Che gli smartwatch fatichino a sfondare è ormai un dato assodato, confermato dai dati degli ultimi trimestri (e in attesa di un colpo di reni dato al comparto dalla seconda serie degli Apple Watch) e dalla parabola fallimentare del pionere del settore, Pebble. Ora un’indagine di Gartner getta nuove ombre su questi dispositivi che, come tutti i wearable (a partire dai visori di realtà aumentata) alla prova dei fatti si sono dimostrati molto meno desiderabili rispetto a quanto ci si aspettava. Ebbene, non solo le vendite sono state limitate, ma il tasso di abbandono è alto: per gli smartwatch è del 29 per cento, mentre per i fitness tracker, vale a dire per i braccialetti che tracciano l‘attività fisica, è del 30 per cento. Come mai? Perché le persone non li trovano utili, oppure li trovano noiosi o li rompono, ha decretato il sondaggio, svolto su 9.500 persone tra Australia, Stati Uniti e Regno Unito. «È un problema grave per il settore», commenta Angela McIntyre, direttrice della ricerca di Gartner. «Il tasso di abbandono è piuttosto alto, relativamente al tasso di utilizzo. Per offrire una “value proposition” abbastanza persuasiva, gli utilizzi dei wearable hanno bisogno di essere distinti da quelli degli smartphone. I produttori hanno bisogno di coinvolgere gli utilizzatori con incentivi e con la gamification».
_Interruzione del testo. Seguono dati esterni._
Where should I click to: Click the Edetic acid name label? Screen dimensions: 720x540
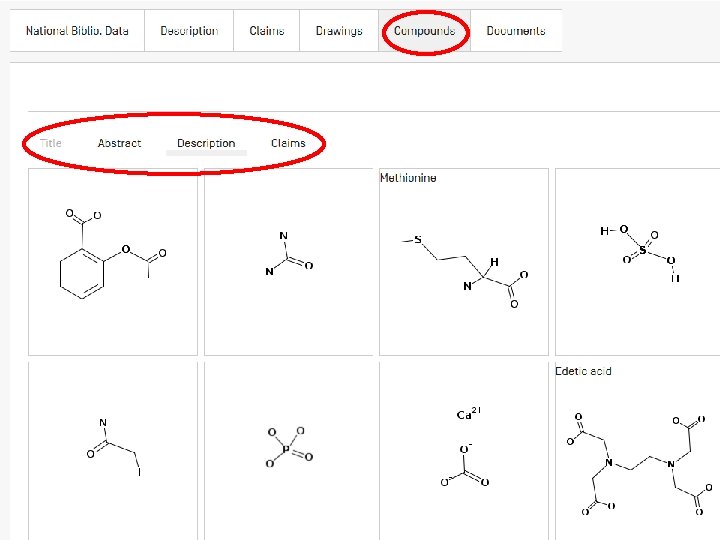[x=583, y=371]
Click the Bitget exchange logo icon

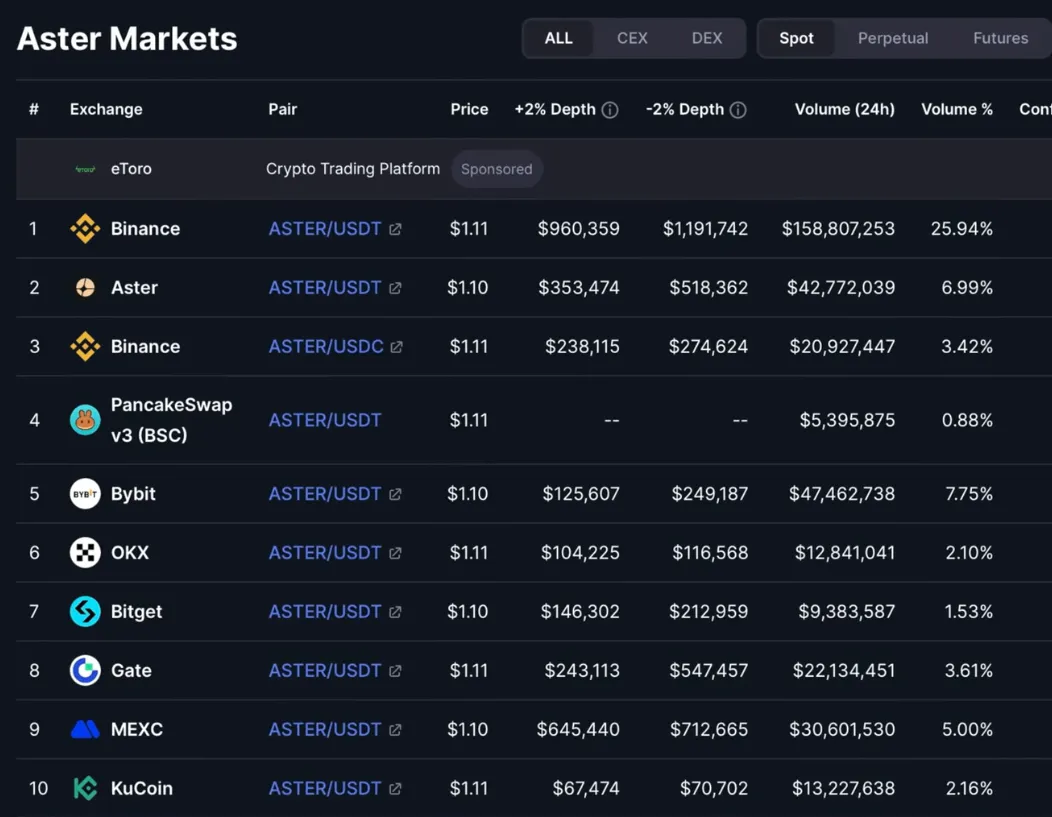(85, 612)
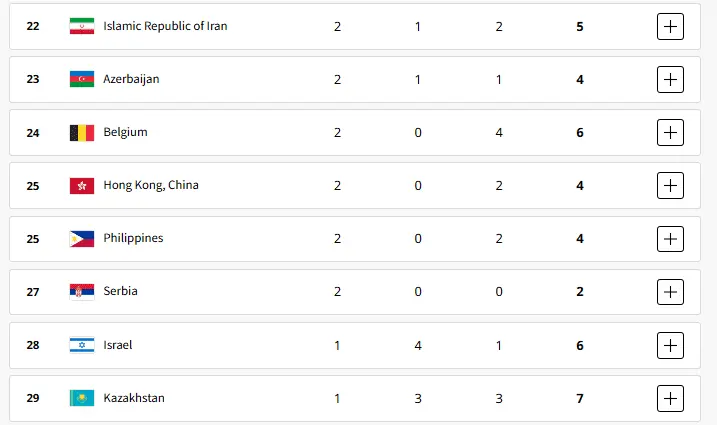
Task: Expand the Kazakhstan row plus button
Action: point(670,398)
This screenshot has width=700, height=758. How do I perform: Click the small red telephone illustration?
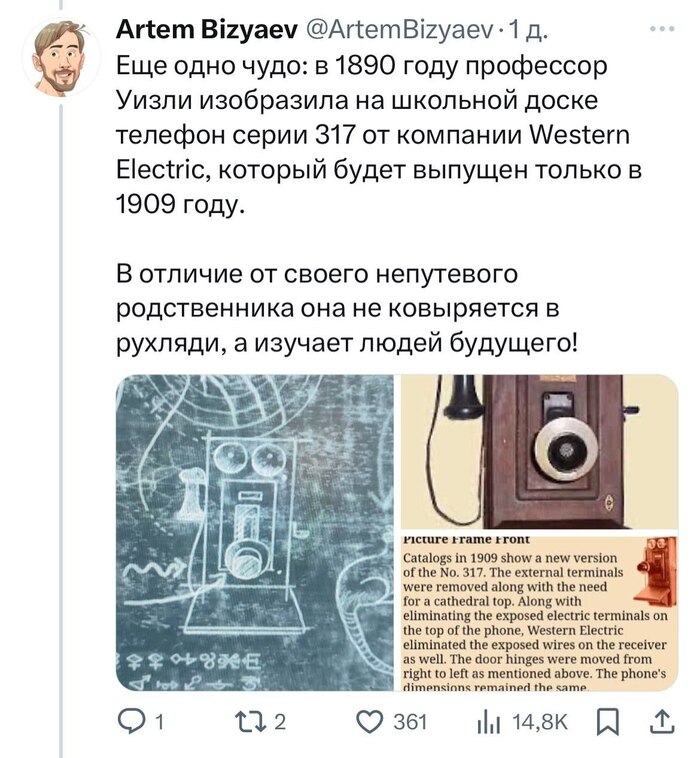coord(657,571)
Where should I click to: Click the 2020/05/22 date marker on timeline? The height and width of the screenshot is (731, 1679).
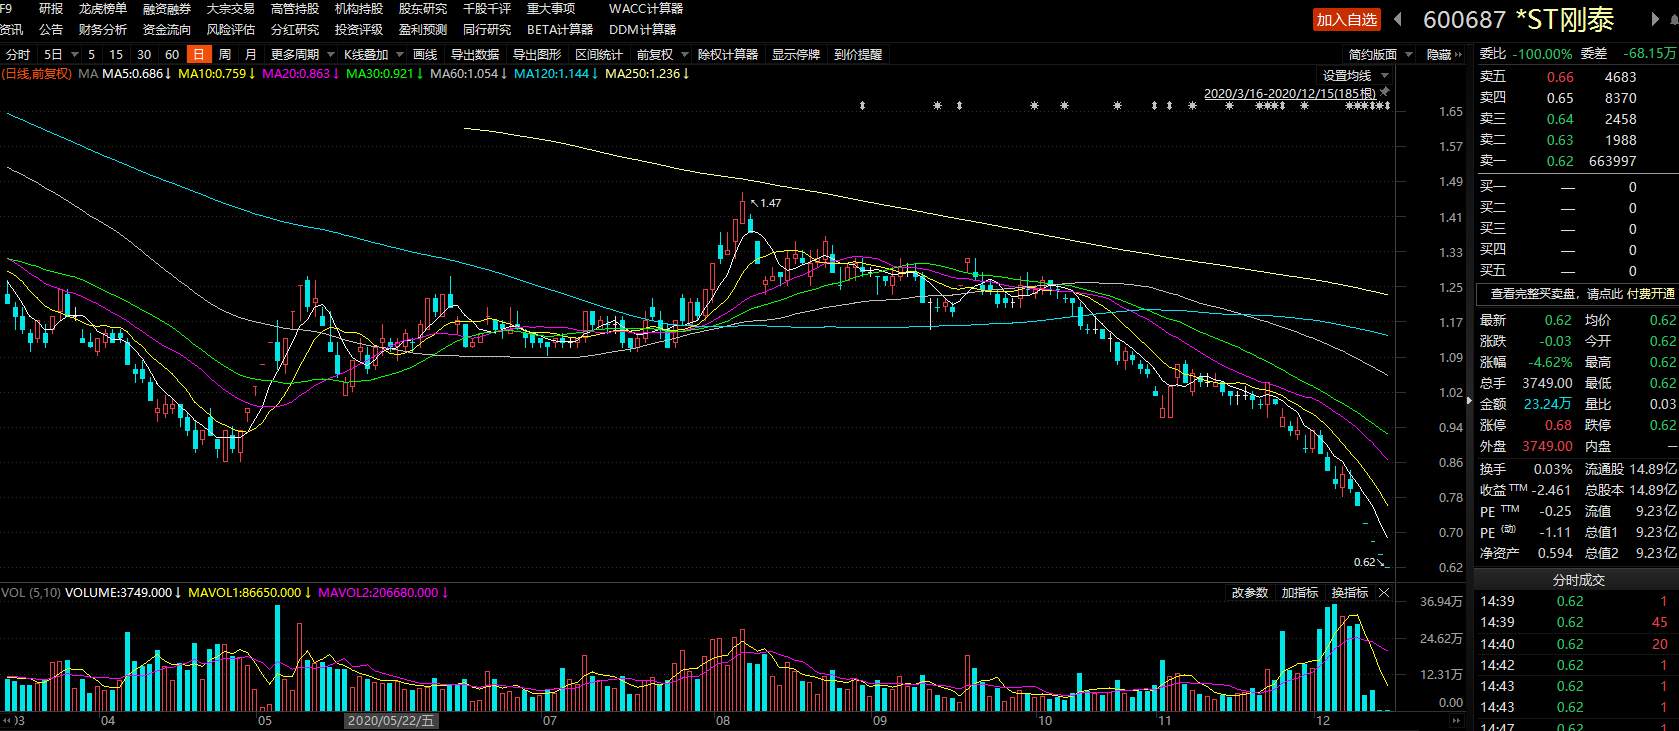(x=391, y=720)
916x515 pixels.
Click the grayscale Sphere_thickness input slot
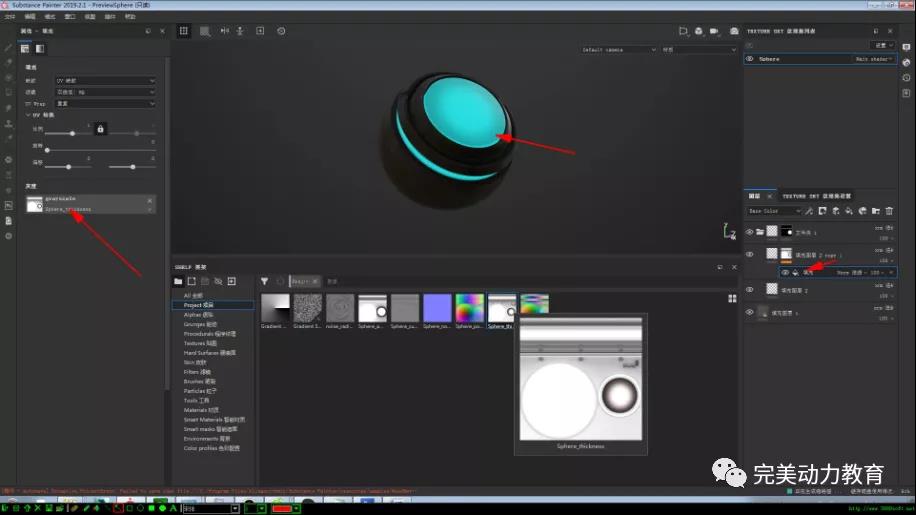90,204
Il problema è che questi oggetti stanno passando da una fase in cui vengono presi da pionieri, gli early adopter, a una seconda fase, più matura. È il momento in cui si passa a volumi ben superiori (e in cui i produttori rientrano dagli investimenti), ma questo risulta molto difficile se un terzo degli utilizzatori non ne apprezza il valore.

Quindi è il caso di concentrarsi sui problemi. Per gli smartwatch il primo è il prezzo: troppo alto per l’utilità percepita, tanto che Gartner invita i produttori ad accettare margini più bassi, almeno per chi non ha un grande nome come Apple alle spalle. Poi c’è il tema del design: sono oggetti che devono essere indossati in continuazione ma che hanno un contenuto estetico considerato insufficiente, soprattutto dal pubblico femminile. I produttori dovrebbero quindi provare a fare delle partnership con produttori di orologi o di bracciali.

Non solo le vendite sono limitate, ma il tasso di abbandono è alto: per gli smartwatch è del 29% e per i fitness tracker del 30%. Come mai? Perché le persone non li considerano utili, oppure li trovano noiosi o li rompono

E poi c’è il tema dell’utilità, limitata dal fatto che in genere per funzionare al pieno delle funzionalità, gli smartwatch devono essere accoppiati a uno smartphone. «La chiave per creare una value proposition che interessi i consumatori di massa sono i messaggi che girano attorno al monitoraggio della salute e alla comodità di ricevere notifiche al polso invece che sul telefono», aggiunge la responsabile della ricerca di Gartner. Non a caso chi ha puntato molto sullo sport, come Garmin, ha avuto buoni risultati di vendite. «Il beneficio crescerà se questi dispositivi saranno in grado di funzionare indipendentemente dal telefono», aggiunge McIntyre.

Per i fitness tracker, invece, i limiti sono soprattutto estetici e nel fatto di essere usati soprattutto da giovani, mentre tra gli anziani, soprattutto tra le donne, l’appeal è minimo.

Intanto, dai primi di dicembre Pebble ha cessato le attività. Si tratta del primo produttore che ha sviluppato il concetto di smartwatch. Fu un caso eclatante, perché riuscì a raccogliere attraverso il crowdfunding su Kickstarter ben 10 milioni di dollari, per arrivare alla produzione all‘inizio del 2013. Pebble ha puntato sul concetto di smartwatch elegante, leggero, con una forte durata della batteria grazie a uno schermo con e-ink e non Lcd. Ma è rimasto nicchia nella nicchia, con 2 milioni di prodotti venduti in tre anni. Le attività sono cessate e la società è stata comprata da FitBit si dice per 40 milioni di dollari. Non è chiaro cosa rimarrà della tecnologia di Pebble, probabilmente sarà valorizzata la capacità di interfacciarsi in maniera agile ai vari sistemi operativi degli smartphone.